**WHAT NEEDS TO BE DONE:** Please lay out everything from the start of the data down to the line containing "pos(1000,131)", both ends included, as a Markdown table with the columns Row and Line. Number each line in Row and leave out blank lines.

**EXTRACTED INFORMATION:**

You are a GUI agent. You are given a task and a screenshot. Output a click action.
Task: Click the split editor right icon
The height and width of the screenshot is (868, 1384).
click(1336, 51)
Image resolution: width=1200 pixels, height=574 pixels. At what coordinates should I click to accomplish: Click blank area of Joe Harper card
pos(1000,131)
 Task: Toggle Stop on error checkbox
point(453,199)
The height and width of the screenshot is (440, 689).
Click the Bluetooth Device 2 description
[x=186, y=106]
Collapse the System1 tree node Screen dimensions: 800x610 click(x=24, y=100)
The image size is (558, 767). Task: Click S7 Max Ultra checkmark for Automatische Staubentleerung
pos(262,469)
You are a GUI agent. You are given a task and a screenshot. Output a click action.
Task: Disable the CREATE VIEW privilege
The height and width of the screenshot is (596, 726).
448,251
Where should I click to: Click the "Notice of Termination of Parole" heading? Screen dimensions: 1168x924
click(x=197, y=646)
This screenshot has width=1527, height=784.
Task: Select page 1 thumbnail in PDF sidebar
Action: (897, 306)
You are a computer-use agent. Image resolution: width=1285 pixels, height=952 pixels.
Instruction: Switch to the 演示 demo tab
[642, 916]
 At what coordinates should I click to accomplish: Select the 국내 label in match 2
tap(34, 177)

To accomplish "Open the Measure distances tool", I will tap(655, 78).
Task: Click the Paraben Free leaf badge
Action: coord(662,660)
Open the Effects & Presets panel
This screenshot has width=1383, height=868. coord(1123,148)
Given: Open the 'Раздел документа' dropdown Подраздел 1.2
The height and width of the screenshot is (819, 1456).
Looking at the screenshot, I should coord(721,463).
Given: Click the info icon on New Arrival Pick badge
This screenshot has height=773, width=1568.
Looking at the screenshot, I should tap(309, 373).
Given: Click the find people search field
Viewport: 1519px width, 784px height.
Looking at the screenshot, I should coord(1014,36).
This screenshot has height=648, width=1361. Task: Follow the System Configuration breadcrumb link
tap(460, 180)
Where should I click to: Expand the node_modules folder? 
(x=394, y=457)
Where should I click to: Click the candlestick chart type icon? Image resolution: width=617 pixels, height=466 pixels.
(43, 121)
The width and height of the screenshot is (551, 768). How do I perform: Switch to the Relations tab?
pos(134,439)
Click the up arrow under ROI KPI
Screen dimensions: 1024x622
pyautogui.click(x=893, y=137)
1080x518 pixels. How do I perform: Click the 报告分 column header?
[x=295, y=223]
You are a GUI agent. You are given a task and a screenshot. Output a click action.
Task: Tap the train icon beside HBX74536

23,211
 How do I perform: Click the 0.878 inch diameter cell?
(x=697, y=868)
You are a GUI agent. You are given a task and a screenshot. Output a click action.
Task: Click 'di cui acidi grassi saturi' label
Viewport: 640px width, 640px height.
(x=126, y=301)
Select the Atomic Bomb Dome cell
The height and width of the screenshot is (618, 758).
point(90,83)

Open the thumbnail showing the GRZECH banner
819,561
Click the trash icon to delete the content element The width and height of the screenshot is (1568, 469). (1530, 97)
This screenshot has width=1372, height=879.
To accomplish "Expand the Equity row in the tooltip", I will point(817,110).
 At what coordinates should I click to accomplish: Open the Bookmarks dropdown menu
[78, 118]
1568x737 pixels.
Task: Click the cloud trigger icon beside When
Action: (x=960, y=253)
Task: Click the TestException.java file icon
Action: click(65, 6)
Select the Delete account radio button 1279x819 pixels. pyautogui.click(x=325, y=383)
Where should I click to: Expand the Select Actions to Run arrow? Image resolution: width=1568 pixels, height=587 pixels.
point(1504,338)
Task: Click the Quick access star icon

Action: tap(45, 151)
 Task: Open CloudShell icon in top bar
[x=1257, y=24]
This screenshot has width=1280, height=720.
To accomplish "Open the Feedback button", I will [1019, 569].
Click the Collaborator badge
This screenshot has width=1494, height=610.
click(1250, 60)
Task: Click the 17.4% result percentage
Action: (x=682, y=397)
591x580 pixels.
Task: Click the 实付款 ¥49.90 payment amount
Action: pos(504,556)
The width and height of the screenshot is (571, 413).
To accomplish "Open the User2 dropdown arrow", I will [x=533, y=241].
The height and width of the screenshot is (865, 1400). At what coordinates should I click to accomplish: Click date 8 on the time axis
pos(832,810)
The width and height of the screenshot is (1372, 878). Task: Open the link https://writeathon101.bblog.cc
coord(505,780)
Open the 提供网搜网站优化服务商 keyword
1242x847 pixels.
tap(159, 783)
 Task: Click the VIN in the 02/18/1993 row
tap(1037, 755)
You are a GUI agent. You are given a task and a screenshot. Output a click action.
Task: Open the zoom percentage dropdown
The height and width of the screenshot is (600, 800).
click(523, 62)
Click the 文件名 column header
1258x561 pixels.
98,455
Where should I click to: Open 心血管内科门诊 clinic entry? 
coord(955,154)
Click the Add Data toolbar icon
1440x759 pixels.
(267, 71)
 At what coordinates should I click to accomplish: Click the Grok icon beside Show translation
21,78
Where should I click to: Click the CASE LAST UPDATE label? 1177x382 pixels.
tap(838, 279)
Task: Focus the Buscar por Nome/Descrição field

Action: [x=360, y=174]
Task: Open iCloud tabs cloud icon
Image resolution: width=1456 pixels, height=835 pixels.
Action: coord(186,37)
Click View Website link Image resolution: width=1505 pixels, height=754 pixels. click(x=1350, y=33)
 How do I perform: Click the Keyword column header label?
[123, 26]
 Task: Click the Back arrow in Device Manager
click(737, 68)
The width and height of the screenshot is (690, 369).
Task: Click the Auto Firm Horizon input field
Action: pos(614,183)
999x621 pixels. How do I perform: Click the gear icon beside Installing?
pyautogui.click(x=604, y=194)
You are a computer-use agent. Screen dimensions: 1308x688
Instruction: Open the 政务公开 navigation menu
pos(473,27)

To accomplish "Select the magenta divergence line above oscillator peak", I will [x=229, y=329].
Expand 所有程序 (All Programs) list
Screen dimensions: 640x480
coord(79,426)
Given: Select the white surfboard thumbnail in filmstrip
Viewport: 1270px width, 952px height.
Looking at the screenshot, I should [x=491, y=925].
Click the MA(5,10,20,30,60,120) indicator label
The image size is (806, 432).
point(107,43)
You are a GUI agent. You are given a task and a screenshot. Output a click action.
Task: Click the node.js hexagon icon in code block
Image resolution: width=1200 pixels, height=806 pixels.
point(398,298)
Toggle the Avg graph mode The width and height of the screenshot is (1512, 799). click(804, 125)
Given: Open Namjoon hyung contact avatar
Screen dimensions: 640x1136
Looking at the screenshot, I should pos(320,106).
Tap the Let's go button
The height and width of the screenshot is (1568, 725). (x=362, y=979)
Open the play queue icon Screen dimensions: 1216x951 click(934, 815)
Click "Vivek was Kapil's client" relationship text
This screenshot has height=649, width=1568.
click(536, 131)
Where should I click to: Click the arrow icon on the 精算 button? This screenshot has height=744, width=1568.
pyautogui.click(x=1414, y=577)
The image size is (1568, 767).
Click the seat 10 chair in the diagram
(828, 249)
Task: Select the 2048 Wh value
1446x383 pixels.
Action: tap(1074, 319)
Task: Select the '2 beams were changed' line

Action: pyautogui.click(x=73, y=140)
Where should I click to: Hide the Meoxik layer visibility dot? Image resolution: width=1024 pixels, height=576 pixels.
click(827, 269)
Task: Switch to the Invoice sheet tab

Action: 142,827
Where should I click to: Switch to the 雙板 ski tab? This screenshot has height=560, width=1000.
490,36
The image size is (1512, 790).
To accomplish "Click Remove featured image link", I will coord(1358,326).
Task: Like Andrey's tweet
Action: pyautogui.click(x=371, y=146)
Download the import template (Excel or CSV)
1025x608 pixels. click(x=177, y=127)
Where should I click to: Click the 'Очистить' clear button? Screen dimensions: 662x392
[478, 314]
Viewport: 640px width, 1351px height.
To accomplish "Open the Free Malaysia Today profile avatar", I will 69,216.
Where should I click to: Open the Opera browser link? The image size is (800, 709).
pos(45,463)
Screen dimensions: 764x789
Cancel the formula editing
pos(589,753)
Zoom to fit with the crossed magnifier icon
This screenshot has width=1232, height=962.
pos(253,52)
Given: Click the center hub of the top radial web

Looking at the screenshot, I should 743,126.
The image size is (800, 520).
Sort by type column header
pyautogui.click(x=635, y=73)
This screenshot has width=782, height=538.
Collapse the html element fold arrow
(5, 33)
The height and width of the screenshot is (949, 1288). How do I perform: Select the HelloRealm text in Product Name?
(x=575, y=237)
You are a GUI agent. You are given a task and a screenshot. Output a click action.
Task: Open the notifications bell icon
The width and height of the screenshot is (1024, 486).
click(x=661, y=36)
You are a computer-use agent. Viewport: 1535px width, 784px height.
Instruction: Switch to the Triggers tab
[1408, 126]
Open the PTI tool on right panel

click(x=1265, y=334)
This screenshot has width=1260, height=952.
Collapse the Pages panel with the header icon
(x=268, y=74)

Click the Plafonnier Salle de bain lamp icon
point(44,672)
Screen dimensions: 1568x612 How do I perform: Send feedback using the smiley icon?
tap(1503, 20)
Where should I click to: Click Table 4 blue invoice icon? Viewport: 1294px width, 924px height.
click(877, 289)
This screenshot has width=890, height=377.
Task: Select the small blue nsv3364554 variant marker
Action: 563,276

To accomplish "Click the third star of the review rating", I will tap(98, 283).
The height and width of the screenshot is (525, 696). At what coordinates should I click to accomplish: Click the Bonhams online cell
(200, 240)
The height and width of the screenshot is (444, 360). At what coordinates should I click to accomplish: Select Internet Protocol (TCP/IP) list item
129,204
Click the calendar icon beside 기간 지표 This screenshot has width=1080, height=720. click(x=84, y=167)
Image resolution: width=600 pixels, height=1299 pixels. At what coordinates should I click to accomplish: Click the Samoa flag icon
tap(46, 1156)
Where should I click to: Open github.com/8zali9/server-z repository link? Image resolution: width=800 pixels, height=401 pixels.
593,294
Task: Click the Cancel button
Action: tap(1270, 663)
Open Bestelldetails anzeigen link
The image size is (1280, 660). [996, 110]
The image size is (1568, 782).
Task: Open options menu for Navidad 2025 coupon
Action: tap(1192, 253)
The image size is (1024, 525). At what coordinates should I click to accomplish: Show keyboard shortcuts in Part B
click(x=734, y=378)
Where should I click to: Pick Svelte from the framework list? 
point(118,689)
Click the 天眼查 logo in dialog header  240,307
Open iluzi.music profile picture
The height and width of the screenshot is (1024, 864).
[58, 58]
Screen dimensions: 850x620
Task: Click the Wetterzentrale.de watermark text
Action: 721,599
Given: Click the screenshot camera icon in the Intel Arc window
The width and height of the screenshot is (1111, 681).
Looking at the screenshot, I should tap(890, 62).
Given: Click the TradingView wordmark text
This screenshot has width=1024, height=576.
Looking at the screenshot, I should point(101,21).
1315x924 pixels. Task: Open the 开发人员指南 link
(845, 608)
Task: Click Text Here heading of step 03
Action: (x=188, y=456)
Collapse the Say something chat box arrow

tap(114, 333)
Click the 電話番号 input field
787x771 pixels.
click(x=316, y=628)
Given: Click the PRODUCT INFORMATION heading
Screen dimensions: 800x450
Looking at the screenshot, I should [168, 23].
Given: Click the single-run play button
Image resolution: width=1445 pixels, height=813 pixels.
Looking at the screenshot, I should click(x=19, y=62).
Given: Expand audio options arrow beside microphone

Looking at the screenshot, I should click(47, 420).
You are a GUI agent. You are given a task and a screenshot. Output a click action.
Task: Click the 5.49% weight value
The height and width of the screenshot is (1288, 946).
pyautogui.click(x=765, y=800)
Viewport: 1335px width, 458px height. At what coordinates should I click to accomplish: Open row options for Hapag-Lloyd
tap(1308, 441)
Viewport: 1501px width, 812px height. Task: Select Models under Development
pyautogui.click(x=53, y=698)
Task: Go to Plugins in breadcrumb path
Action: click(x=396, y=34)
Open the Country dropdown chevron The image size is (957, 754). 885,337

**THE SOLUTION:**
| Row | Line |
|---|---|
| 1 | You are a GUI agent. You are given a task and a screenshot. Output a click action. |
| 2 | Task: Click the split editor right icon |
| 3 | The height and width of the screenshot is (868, 1384). |
| 4 | click(1336, 51) |
| 5 | Image resolution: width=1200 pixels, height=574 pixels. At what coordinates should I click to accomplish: Click blank area of Joe Harper card |
| 6 | pos(1000,131) |